Of course, it is all about specificity now, and it is thought that in certain uses it is the alpha subtype of the kinase that needs to be targeted. The Swiss firm says alpelisib is “the only alpha-specific PI3K inhibitor” – a claim that an analysis of the competitor pipeline reveals to be incorrect.

In fact, alpelisib is one of four alpha-specific PI3Ks in clinical trials. These are TAK-117, a phase II agent from Takeda, and two phase I assets: Shanghai Haihe Pharmaceutical’s HH-CYH33, which is in a Chinese trial listed on Clinicaltrials.gov, and RG6114 from Roche.

The industry pipeline also includes a further two agents specific for the alpha as well as the beta isoform: Bayer’s BAY1082439 recently completed phase I for unspecified advanced cancers, while Onconova’s preclinical ON 146040 is up for licensing out as the company focuses on rigosertib.

While the Novartis claim is thus wrong, the company is correct in stating that alpelisib is the first alpha-specific PI3K inhibitor to show a potential benefit with acceptable tolerability.

Roche's taselisib illustrated why lack of specificity is problematic. The asset initially showed promise in the phase II Lorelei trial in ER-positive/Her2-negative breast cancer; though the effect was borderline it was driven by subjects carrying PIK3CA mutant cancer cells, supporting the mechanistic rationale for hitting the alpha isoform (Esmo 2017 – Roche’s Lorelei gives PI3K agents another second chance, September 8, 2017).

However, it all went wrong at Asco, when taselisib’s Sandpiper trial showed very modest efficacy. Roche blamed an unacceptable level of toxicity on the fact that the compound also hit delta and gamma subtypes. Taselisib was subsequently abandoned in favour of the more targeted RG6114.

Setbacks

Novartis too has had its setbacks, studying numerous PI3K inhibitors over the years.
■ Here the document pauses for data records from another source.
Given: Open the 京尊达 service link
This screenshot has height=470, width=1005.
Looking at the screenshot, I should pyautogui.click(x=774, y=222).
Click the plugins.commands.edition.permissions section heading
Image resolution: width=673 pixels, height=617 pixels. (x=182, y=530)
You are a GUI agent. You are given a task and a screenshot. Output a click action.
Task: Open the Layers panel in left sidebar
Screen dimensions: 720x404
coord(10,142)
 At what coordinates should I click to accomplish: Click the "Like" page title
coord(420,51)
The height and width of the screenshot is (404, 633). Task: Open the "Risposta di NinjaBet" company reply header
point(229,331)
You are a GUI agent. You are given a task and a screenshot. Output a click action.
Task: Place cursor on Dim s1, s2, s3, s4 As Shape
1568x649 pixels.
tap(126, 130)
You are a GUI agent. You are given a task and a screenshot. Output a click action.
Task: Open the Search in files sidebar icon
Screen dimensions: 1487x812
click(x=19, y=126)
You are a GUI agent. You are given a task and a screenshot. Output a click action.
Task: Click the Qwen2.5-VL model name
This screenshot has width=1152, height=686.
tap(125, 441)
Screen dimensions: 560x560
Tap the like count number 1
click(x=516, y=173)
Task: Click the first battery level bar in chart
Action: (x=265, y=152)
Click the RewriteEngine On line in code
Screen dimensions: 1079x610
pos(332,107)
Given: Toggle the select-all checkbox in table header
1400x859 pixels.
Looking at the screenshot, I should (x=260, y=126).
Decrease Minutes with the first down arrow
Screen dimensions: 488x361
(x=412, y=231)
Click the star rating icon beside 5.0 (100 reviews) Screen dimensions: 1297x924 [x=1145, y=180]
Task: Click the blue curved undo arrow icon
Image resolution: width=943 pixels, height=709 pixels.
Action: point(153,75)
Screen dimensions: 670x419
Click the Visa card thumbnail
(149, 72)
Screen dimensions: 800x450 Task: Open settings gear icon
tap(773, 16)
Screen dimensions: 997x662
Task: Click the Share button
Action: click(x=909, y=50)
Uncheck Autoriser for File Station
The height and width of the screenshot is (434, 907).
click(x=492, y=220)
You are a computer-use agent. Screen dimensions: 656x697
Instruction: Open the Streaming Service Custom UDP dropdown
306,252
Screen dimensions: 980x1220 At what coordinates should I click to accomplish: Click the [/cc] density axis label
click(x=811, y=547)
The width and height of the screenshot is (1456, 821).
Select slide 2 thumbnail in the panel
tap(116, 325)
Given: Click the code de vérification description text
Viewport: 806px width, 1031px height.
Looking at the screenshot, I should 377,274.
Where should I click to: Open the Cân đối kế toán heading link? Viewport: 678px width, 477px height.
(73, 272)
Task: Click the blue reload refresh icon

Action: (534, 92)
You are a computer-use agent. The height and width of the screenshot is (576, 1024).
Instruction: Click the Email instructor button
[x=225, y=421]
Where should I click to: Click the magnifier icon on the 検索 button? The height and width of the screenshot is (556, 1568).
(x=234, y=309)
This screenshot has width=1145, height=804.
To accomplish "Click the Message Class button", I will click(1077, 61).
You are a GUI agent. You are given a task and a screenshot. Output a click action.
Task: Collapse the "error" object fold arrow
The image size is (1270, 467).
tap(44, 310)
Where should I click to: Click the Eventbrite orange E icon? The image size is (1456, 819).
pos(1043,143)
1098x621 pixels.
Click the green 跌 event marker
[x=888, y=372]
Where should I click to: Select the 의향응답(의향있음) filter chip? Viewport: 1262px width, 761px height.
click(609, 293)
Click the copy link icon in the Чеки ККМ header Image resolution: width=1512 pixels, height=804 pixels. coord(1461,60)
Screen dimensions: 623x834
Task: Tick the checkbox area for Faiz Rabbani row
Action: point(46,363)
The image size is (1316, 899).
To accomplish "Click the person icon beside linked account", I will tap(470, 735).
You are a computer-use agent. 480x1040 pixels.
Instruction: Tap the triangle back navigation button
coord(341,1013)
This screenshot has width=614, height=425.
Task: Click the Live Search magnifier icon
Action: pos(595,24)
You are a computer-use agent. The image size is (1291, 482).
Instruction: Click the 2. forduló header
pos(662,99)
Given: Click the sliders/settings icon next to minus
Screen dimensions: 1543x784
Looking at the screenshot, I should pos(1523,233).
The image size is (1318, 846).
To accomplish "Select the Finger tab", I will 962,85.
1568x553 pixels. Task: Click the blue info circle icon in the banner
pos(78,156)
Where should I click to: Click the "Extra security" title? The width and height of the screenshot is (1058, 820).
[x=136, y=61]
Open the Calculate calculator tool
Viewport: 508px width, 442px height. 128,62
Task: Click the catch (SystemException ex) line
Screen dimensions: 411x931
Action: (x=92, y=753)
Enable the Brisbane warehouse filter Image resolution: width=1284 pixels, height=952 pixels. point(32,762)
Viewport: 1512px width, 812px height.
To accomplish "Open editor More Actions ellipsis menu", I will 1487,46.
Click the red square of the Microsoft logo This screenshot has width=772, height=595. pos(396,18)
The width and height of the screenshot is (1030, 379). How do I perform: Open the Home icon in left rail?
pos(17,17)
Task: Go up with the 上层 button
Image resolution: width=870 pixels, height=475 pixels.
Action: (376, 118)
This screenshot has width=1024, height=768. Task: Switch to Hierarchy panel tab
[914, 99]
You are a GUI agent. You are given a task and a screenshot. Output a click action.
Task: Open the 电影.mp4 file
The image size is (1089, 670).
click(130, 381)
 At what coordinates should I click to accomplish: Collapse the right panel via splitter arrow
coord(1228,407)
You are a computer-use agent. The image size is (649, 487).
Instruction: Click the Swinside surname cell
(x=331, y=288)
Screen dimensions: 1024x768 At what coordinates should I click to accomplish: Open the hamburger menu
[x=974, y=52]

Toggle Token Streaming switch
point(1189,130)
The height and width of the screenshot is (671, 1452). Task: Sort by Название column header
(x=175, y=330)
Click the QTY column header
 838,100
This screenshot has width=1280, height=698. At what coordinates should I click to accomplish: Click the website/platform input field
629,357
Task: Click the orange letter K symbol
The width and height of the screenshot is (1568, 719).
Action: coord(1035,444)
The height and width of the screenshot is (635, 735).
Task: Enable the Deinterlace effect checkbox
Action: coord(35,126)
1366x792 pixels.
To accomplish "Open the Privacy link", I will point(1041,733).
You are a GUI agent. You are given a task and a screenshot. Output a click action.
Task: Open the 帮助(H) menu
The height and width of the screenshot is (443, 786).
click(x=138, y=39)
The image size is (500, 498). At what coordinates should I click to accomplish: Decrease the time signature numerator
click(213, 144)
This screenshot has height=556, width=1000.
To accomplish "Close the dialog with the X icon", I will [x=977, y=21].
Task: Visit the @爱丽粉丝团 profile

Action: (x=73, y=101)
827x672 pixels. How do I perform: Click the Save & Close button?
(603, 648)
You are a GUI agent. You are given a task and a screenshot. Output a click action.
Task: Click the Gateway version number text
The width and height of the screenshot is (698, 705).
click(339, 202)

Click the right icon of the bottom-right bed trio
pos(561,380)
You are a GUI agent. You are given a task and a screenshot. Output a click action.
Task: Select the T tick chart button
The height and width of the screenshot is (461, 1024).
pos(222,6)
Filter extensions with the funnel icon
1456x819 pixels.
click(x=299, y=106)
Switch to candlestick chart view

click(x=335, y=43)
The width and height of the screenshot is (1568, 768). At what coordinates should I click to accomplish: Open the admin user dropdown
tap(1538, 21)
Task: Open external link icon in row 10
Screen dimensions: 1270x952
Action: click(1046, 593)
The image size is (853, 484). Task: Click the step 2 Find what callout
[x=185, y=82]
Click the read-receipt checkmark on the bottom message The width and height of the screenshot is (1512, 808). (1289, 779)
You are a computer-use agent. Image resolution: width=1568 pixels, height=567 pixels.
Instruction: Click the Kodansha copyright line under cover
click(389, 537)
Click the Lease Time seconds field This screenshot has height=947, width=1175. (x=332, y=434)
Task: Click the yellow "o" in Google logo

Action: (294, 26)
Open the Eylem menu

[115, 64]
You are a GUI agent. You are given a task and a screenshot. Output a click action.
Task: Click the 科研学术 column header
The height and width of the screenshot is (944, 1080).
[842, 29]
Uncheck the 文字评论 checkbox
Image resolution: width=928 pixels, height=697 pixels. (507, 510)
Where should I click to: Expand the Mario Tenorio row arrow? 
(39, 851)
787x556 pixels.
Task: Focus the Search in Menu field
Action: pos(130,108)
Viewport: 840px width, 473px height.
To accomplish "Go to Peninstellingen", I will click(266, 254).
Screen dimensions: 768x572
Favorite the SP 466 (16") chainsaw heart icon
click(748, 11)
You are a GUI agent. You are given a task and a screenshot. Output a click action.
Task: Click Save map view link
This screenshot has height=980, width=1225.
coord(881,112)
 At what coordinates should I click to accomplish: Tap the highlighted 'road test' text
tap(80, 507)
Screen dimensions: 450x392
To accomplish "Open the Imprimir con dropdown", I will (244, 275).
For instance, buparlisib, a pan-PI3K inhibitor, flunked breast cancer trials but is still in the clinic in haematology.

Its most advanced asset, however, is alpelisib, and the design of Solar-1 shows that lessons from Roche are being learned. The trial specifically recruited HR-positive/Her2-negative breast cancer patients who had PIK3CA mutations, which Novartis says drive some 30% of HR-positive breast cancers.

The full Solar-1 data have not been revealed, and all Novartis disclosed last week was that the trial met its primary endpoint of progression-free survival, with side effects “generally consistent” with previous studies. The group says the data are strong enough for it to begin regulatory filing discussions.

In the meantime, others focused on this mechanism will have to wait a little longer: TAK-117 is being studied in triple-negative breast cancer in combination with sapanisertib, a Torc1/2 inhibitor, but this trial will not read out for a couple of years, a similar timeframe to phase I studies of HH-CYH33 and RG6114.

It has been quite a journey from the disappointing launch of Gilead’s idelalisib, a delta-specific agent with effects on B-cell signalling, through Infinity’s sale of develisib to Verastem, to the current interest in the alpha isoform.

Novartis says mutations in beta, delta and gamma PI3K subtypes are not normally associated with breast cancer. It will be hoping that with alpelisib a therapeutic window has been found at last.